The expression, characterization, and crystallization of wild-type and selenomethionyl human chorionic gonadotropin.

Although the glycoprotein hormone hCG was crystallized over 4 yr ago, it is only now that three-dimensional structural information is available. This manuscript reports the method for successful production of modified expressed hormone, the characteristics of the crystallized protein, and unexpected observations during the crystallization process.
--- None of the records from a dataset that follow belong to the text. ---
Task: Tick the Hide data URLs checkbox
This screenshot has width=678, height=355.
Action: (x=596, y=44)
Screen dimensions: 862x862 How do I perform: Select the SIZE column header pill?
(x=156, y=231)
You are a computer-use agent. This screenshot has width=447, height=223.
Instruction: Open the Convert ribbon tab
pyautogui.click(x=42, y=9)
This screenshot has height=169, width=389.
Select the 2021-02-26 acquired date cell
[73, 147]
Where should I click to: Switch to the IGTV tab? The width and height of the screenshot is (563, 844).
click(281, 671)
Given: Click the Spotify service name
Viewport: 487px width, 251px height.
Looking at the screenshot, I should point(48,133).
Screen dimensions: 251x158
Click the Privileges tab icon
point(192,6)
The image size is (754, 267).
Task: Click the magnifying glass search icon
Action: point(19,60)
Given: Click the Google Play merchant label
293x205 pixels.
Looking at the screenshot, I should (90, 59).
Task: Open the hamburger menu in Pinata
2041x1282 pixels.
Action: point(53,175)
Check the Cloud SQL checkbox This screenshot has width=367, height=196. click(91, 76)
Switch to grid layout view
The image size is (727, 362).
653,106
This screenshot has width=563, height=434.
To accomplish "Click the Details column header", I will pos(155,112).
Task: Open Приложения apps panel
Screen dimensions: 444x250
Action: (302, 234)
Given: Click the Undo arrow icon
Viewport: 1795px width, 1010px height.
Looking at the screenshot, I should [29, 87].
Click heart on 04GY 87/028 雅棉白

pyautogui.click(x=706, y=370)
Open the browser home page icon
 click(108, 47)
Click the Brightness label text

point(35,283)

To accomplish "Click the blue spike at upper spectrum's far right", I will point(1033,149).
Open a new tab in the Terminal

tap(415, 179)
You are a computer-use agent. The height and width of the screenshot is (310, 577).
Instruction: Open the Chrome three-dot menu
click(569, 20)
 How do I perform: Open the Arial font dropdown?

Two different routes of solution to the structure of hCG were followed. The first was based on the traditional method of heavy atom isomorphous replacement, and the second was the more novel method of expressing the protein with selenomethionine substituting for methionine and applying multiwavelength anomalous diffraction analysis. Selenomethionyl hCG was employed to successfully grow the crystals used for the solution of the structure of hCG after partial deglycosylation by hydrogen fluoride (HF) treatment. The selenomethionyl hCG proved to be more hydrophobic than the expressed form of native hCG. Furthermore, expressed forms of hCG that were deglycosylated by HF proved to be more intact and less susceptible to peptide bond cleavages during the crystallization process than the urinary form of HF-treated hCG studied previously. It was found that addition of reducing agent during the crystallization period was necessary for the growth of crystals of HF-treated selenomethionyl hCG suitable for diffraction studies. Growth of crystals of HF-treated expressed hCG were accelerated by the addition of dithiothreitol, but would successfully grow without reductant. HPLC analysis of the HF-treated hormones before and during the crystallization process was used to identify alterations in the molecules, including oxidation and aggregation, both of which may affect the growth of crystals.